Department of Ocean Science and Division of Life Science, Hong Kong University of Science and Technology, Clear Water Bay, Hong Kong, China.
Institute for Advanced Study, Hong Kong University of Science and Technology, Clear Water Bay, Hong Kong, China.
Nat Chem Biol. 2018 Apr;14(4):381-387. doi: 10.1038/s41589-018-0009-4. Epub 2018 Feb 26.
Nonribosomal peptide antibiotics, including polymyxin, vancomycin, and teixobactin, most of which contain D-amino acids, are highly effective against multidrug-resistant bacteria. However, overusing antibiotics while ignoring the risk of resistance arising has inexorably led to widespread emergence of resistant bacteria. Therefore, elucidation of the emerging mechanisms of resistance to nonribosomal peptide antibiotics is critical to their implementation. Here we describe a networking-associated genome-mining platform for linking biosynthetic building blocks to resistance components associated with biosynthetic gene clusters.
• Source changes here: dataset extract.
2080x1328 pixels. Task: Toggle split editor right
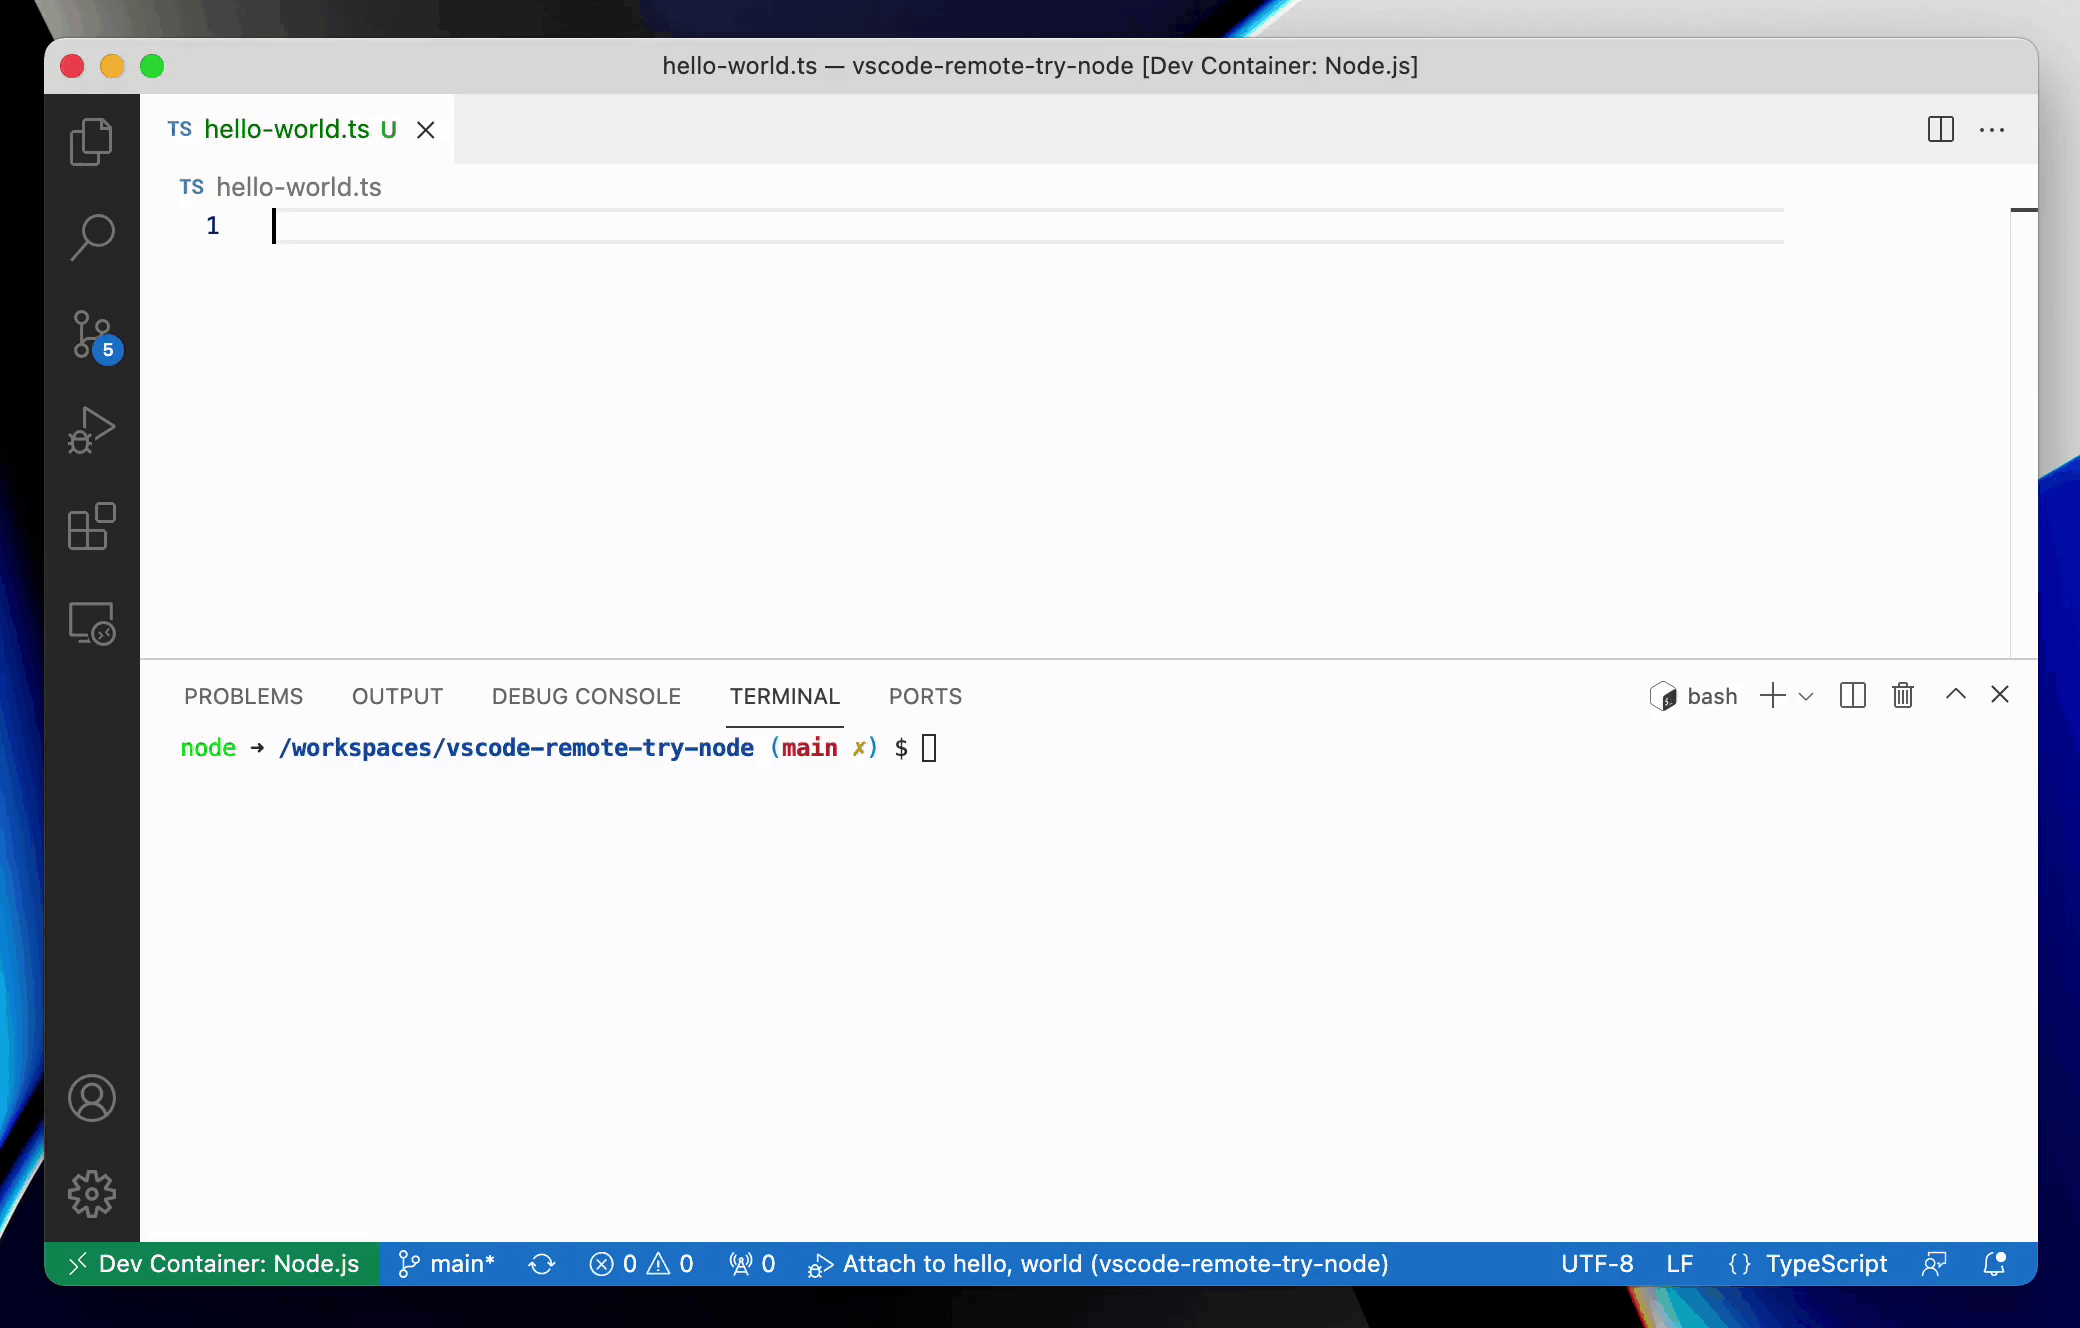point(1940,129)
By applying this approach to 5,585 complete bacterial genomes spanning the entire domain of bacteria, with subsequent chemical and enzymatic analyses, we demonstrate a mechanism of resistance toward nonribosomal peptide antibiotics that is based on hydrolytic cleavage by D-stereospecific peptidases. Our finding reveals both the widespread distribution and broad-spectrum resistance potential of D-stereospecific peptidases, providing a potential early indicator of antibiotic resistance to nonribosomal peptide antibiotics.
非核糖体肽类抗生素,包括多黏菌素、万古霉素和泰妙菌素,其中大多数都含有 D-氨基酸,对多药耐药菌具有高度的有效性。然而,在忽视耐药性产生风险的情况下过度使用抗生素,不可避免地导致了耐药菌的广泛出现。因此,阐明非核糖体肽类抗生素耐药性产生的新机制对于它们的应用至关重要。在这里,我们描述了一个与网络相关的基因组挖掘平台,用于将生物合成的构建块与生物合成基因簇相关的抗性成分联系起来。通过将这种方法应用于涵盖整个细菌领域的 5585 个完整细菌基因组,并进行随后的化学和酶分析,我们证明了一种基于 D-立体特异性肽酶水解裂解的非核糖体肽类抗生素抗性机制。我们的发现揭示了 D-立体特异性肽酶的广泛分布和广谱耐药潜力,为非核糖体肽类抗生素的耐药性提供了一个潜在的早期指标。